Well, no more. Here, for this short time, he wasn’t scared any more. Inside the shell of his cockpit, driven beyond fear by the intolerable stress of so many near-misses one after the other, he felt powerful at last. And by damn, he was going to prove he wasn’t a loser. He’d prove it to himself. Not the Cap’n, not Jez. Himself.
In some dim and distant recess of his mind, a small cowardly voice wailed and ranted in terror. But it was drowned out in a white blaze of adrenaline, carried away by the roar of engines, the shrieking wind, and the clatter of machine guns.
Through the first marker, and into the second lap. Harkins was in the middle of the pack, third place of five. The pilots broke into evasive swoops as everyone let fly with their weapons. Harkins fired and was fired upon, but the opportunity was brief. The gorge split in two, divided down its length, and the pilots had to choose.
Harkins, conscious that he had two pilots on his tail, feinted to the right, where Sleen and the fat man were heading. At the last moment, he banked hard, cutting under the firing line of his pursuers and down the left-hand route.
Tracer bullets followed him as the walls closed in. He looked hurriedly over his shoulder. He’d lost one of his pursuers, but the Yort in the Airbat was on his tail again. Damn it, why didn’t that son of a bitch leave him alone?
The flanks of the gorge seemed to be subtly moving now, thick foliage nodding under the barrage of rain. Harkins dodged and dived as tracer bullets whipped past his cockpit and burned away into the grey gloom. The Airbat was faster, but the pilot wasn’t interested in getting in front of him at this point in the race. Harkins hissed a string of curses under his breath as he threw the flight stick left and right.
He could see the end of the divide approaching, where the pilots on either side would come together again. They would be wise to the danger this time, and would vary their altitude. Hames Nnderkins, occupied with keeping away from the Airbat’s guns, pushed the throttle harder. The bellow of the Firecrow’s thrusters filled the cockpit. Water crawled past him in branching rivulets along the hood. Lightning flickered and thunder rolled across the sky.

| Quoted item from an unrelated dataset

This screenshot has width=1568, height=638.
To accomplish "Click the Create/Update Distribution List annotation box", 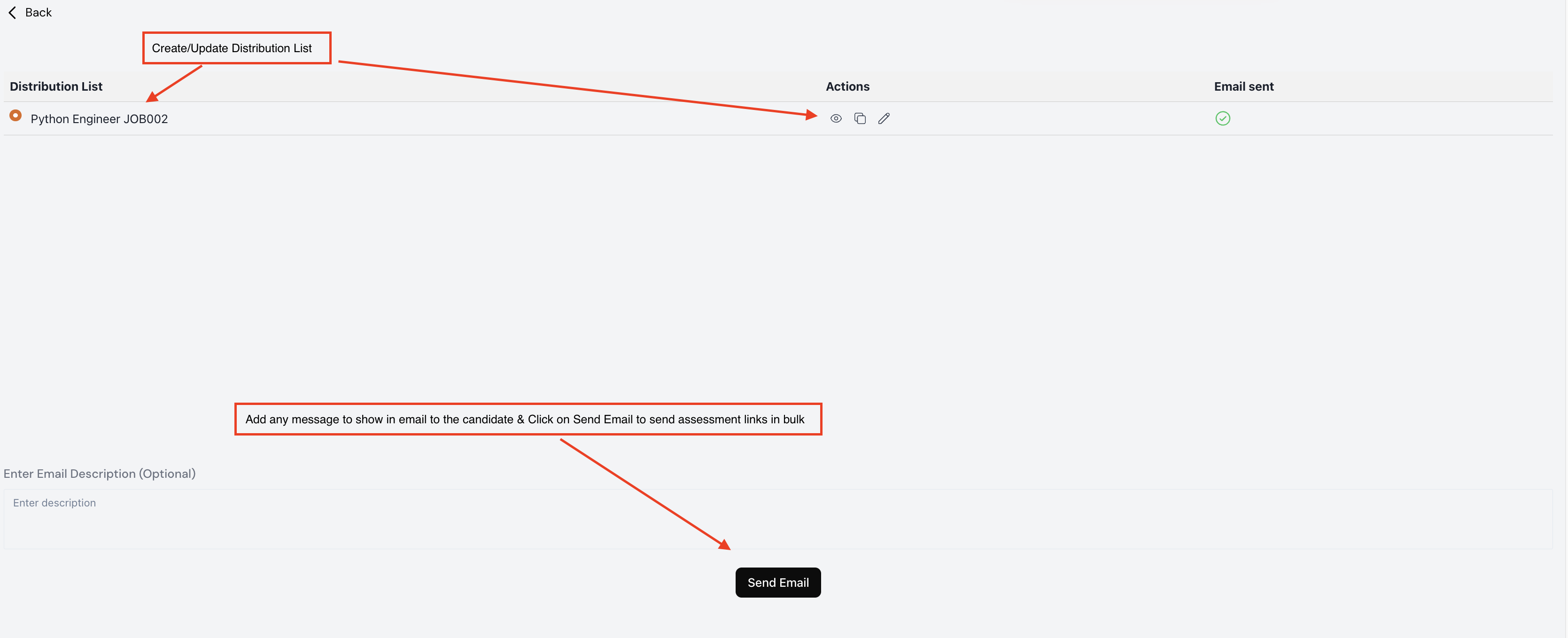I will point(237,48).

The craft came together in a flurry at the bottleneck, huge, dark shapes swooping in and out of the rainy gloom. Harkins clamped his finger to the trigger and raked a stream of bullets along somebody’s tail. The racer’s stabiliser fins were shredded in the barrage. It went into an uncontrolled roll, corkscrewing wildly until it smashed into the wall in a bright streak of fire.
Harkins felt nothing about the man’s death. All he cared about was that one more competitor had been eliminated. There were four left now, including himself. Sleen in his Nimbus, the Yort in the Airbat, and the fat man in the Blackbird.
The second marker came quickly. This lap, driven by the threat of the guns, seemed so much faster than the first. The Blackbird fired on Sleen, Harkins fired on the Blackbird, and the Airbat fired on Harkins. Mostly they were shooting wild, since they were occupied with dodging and manoeuvring through the tight canyons. But the Yort, with nobody on his tail, was hounding Harkins mercilessly. A few stray bullets hit the Firecrow’s fuselage, but the armour turned them away. There were advantages to flying a fighter craft in a race like this.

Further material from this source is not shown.